What is required:
The required result is each line of the entries below containing the string "computer".

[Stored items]
--------------------

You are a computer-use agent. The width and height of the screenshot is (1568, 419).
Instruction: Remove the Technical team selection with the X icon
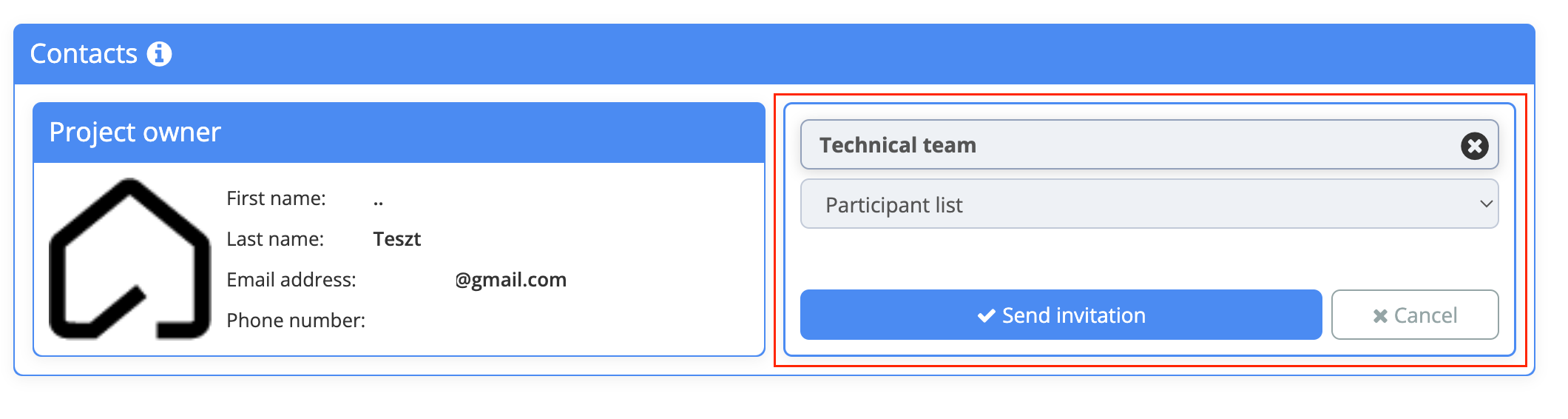(1474, 146)
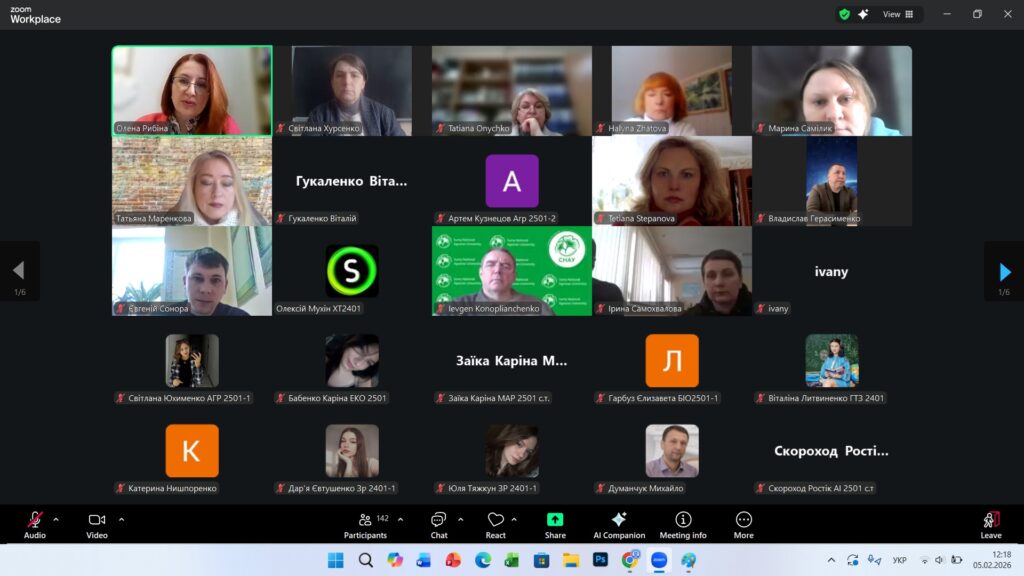Unmute microphone with the Audio button
This screenshot has width=1024, height=576.
tap(35, 524)
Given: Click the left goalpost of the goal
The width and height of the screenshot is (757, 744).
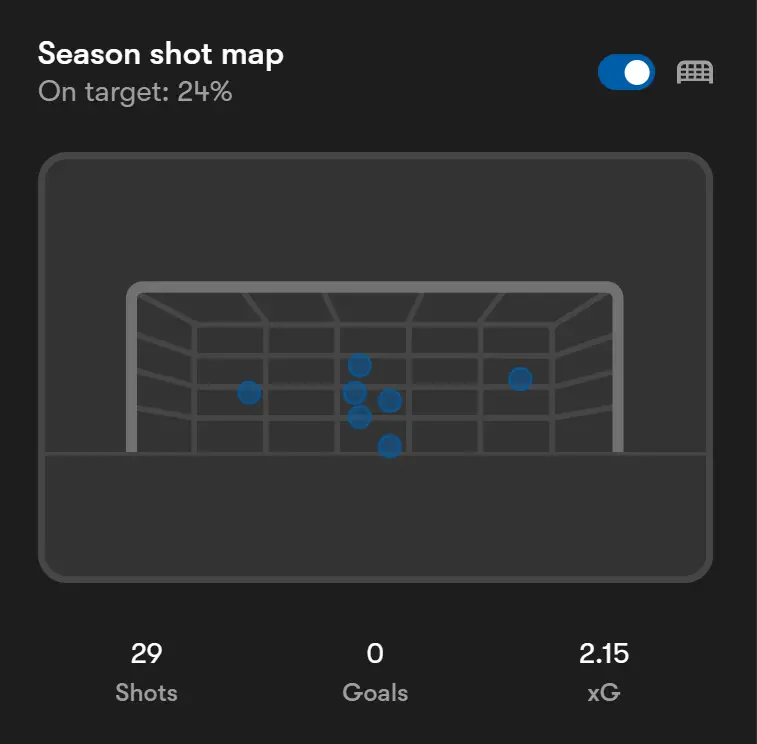Looking at the screenshot, I should (132, 370).
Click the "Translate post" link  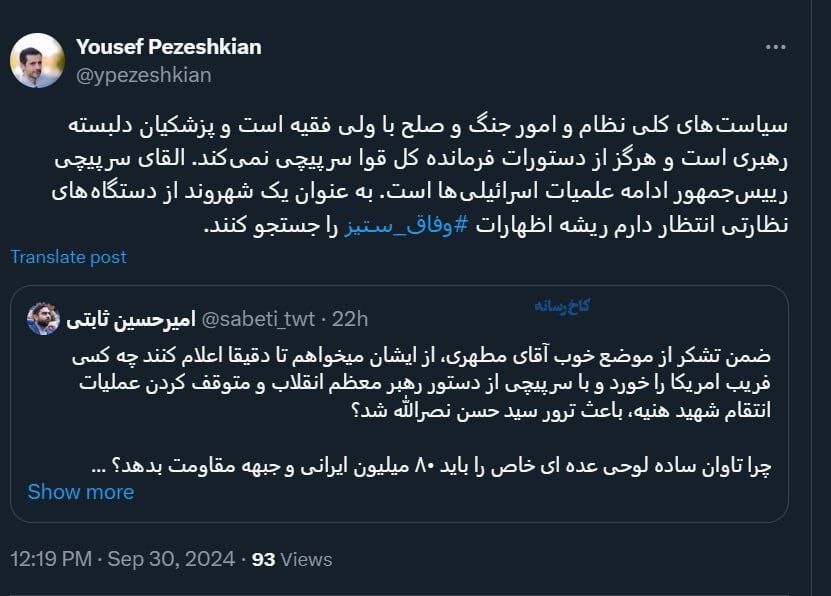point(67,257)
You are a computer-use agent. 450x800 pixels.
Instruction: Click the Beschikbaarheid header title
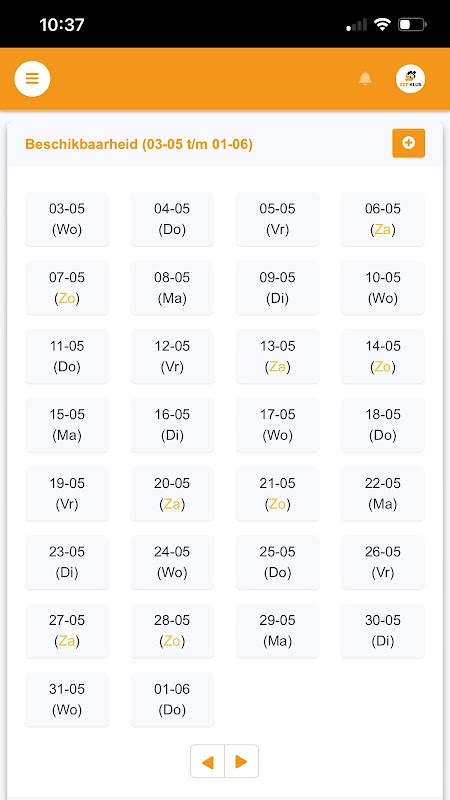point(139,144)
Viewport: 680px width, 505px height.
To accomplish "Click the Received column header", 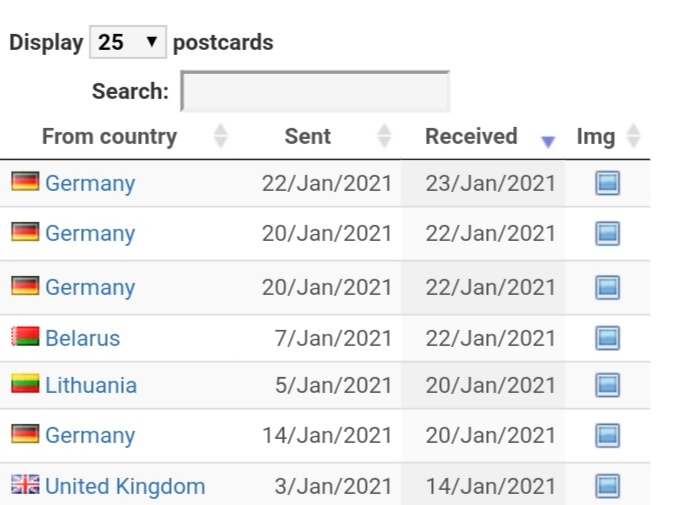I will tap(471, 136).
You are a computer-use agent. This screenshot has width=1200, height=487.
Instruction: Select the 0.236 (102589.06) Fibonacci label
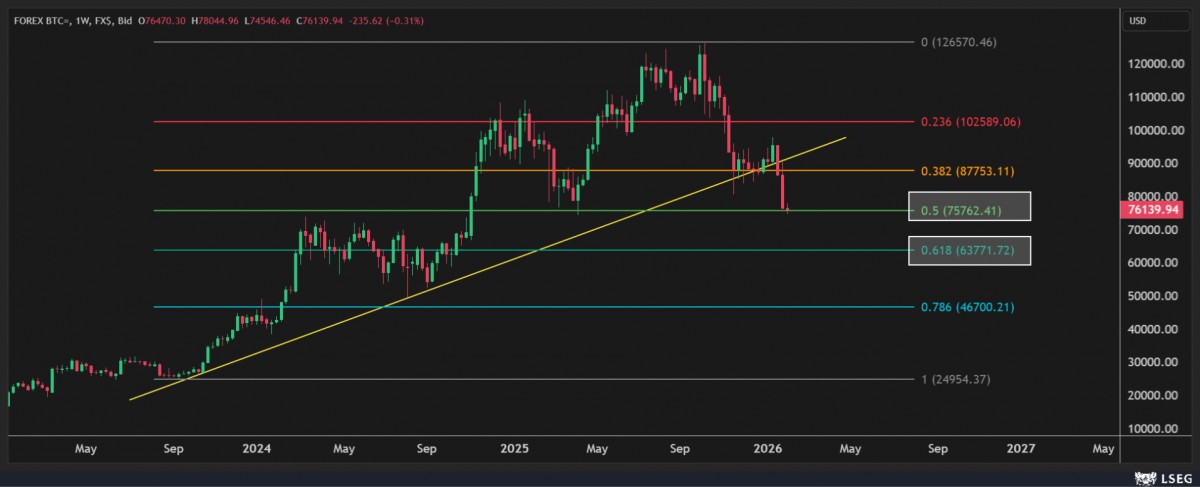968,122
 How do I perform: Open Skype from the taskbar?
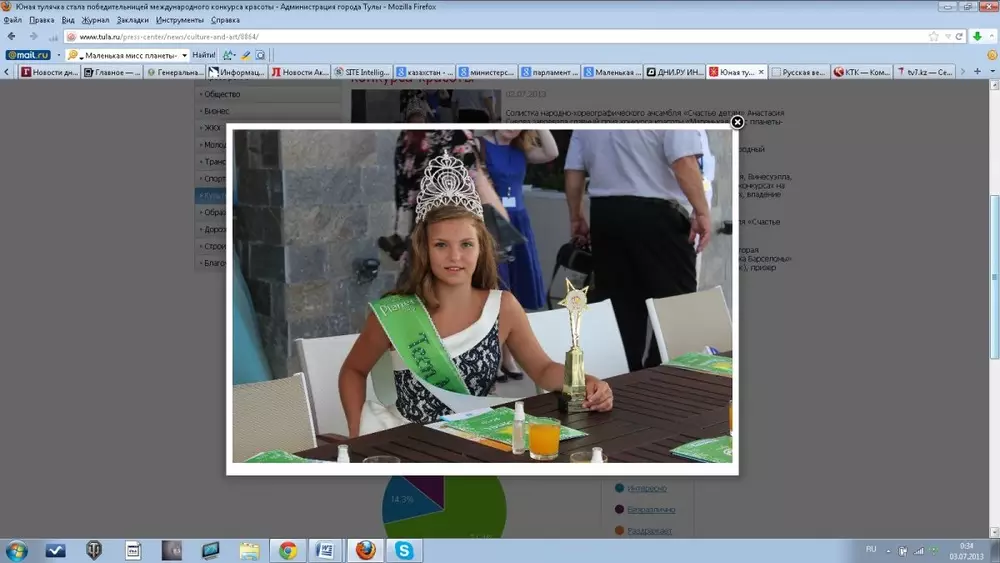pos(404,550)
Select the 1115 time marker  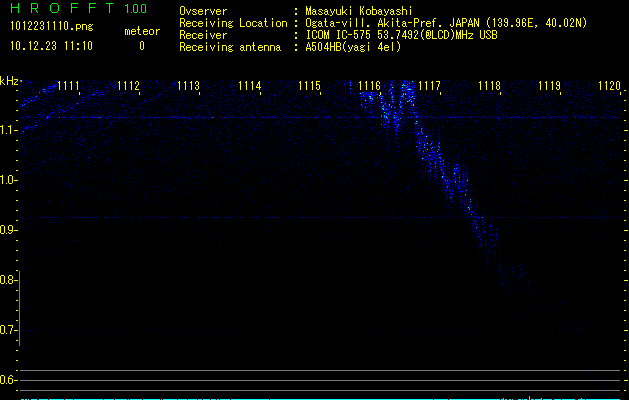pyautogui.click(x=309, y=87)
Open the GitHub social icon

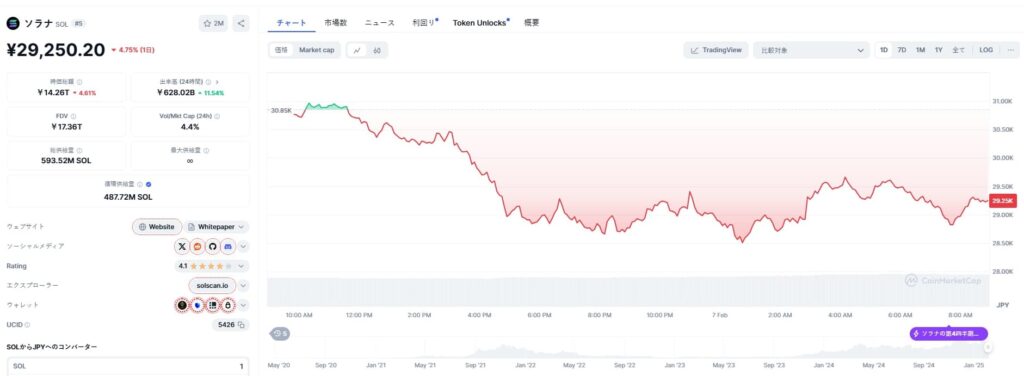click(212, 246)
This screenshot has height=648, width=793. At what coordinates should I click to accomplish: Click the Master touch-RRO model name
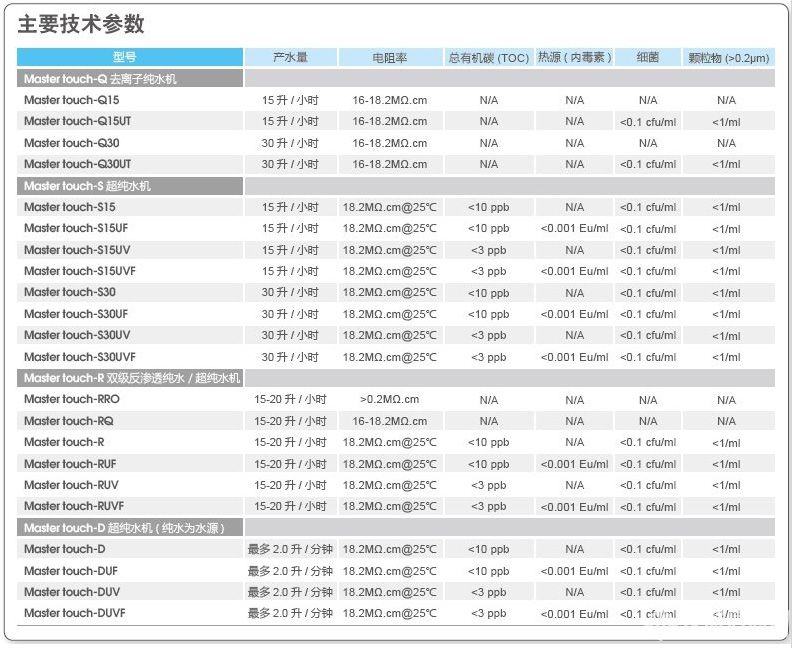tap(72, 399)
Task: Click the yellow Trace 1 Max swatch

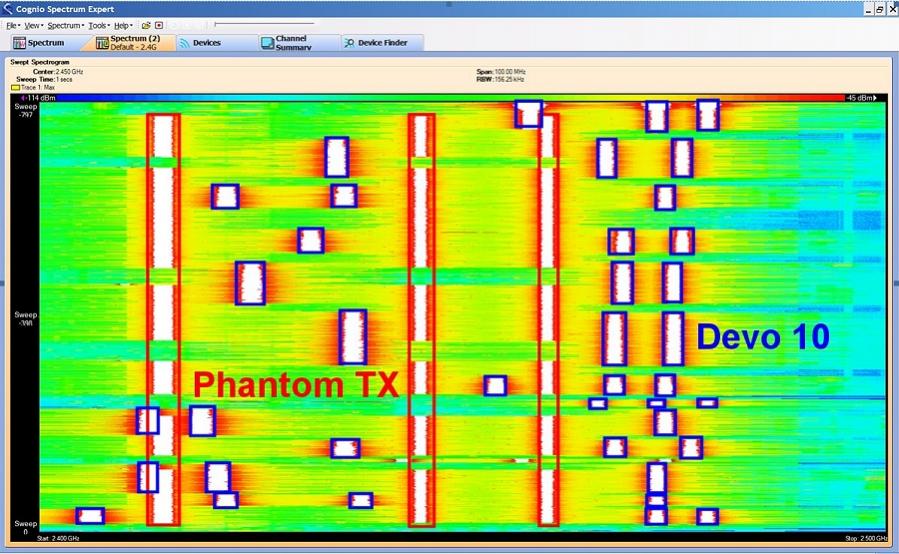Action: pos(15,88)
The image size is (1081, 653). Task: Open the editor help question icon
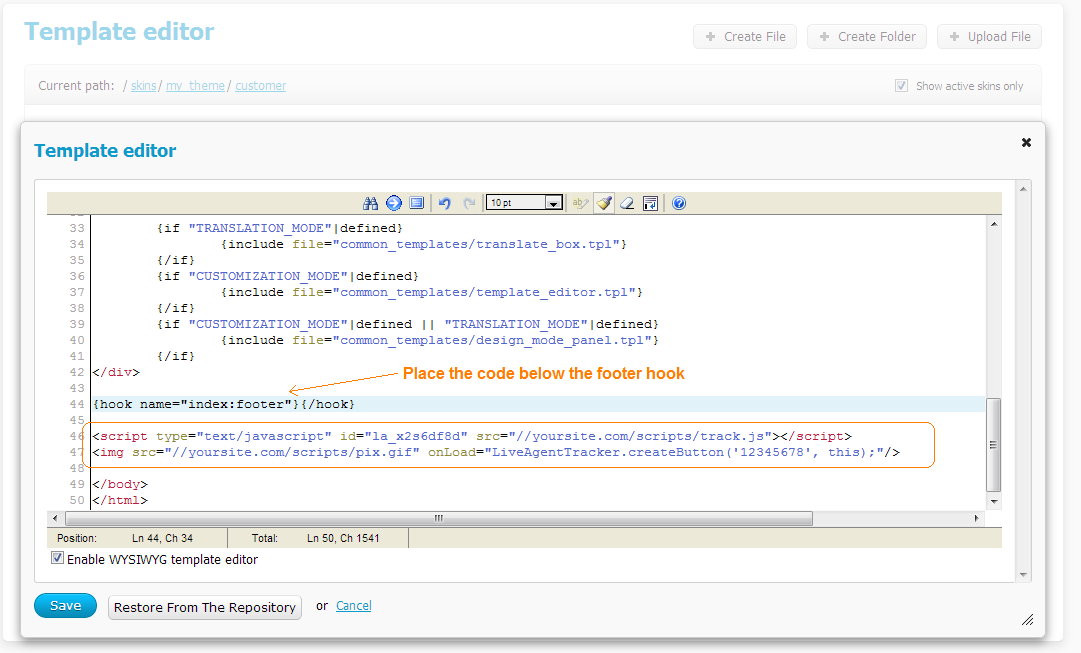[x=679, y=203]
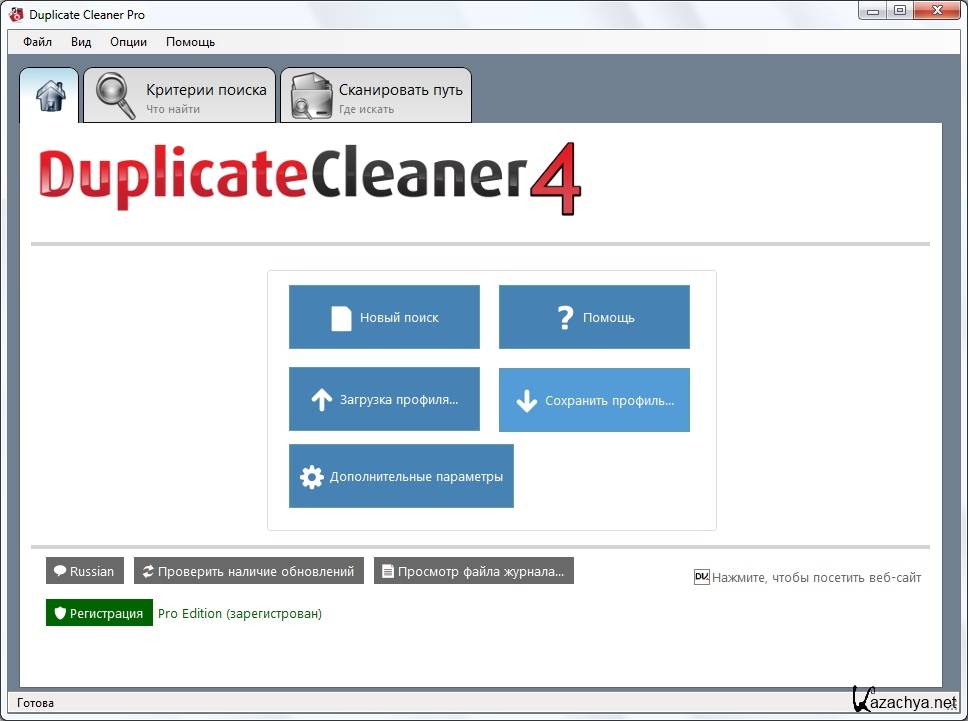Click the question mark help icon
The height and width of the screenshot is (721, 968).
pyautogui.click(x=564, y=318)
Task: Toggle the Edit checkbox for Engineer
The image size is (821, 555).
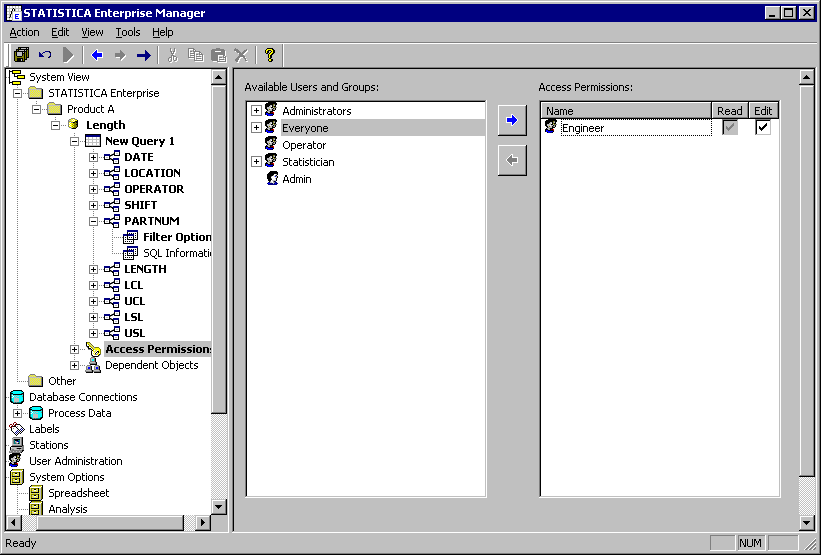Action: click(x=763, y=128)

--------------------

Finished task:
You are a computer-use agent. The width and height of the screenshot is (1568, 419).
You are a computer-use agent. 450x800 pixels.
You are a computer-use agent. This screenshot has width=1200, height=487.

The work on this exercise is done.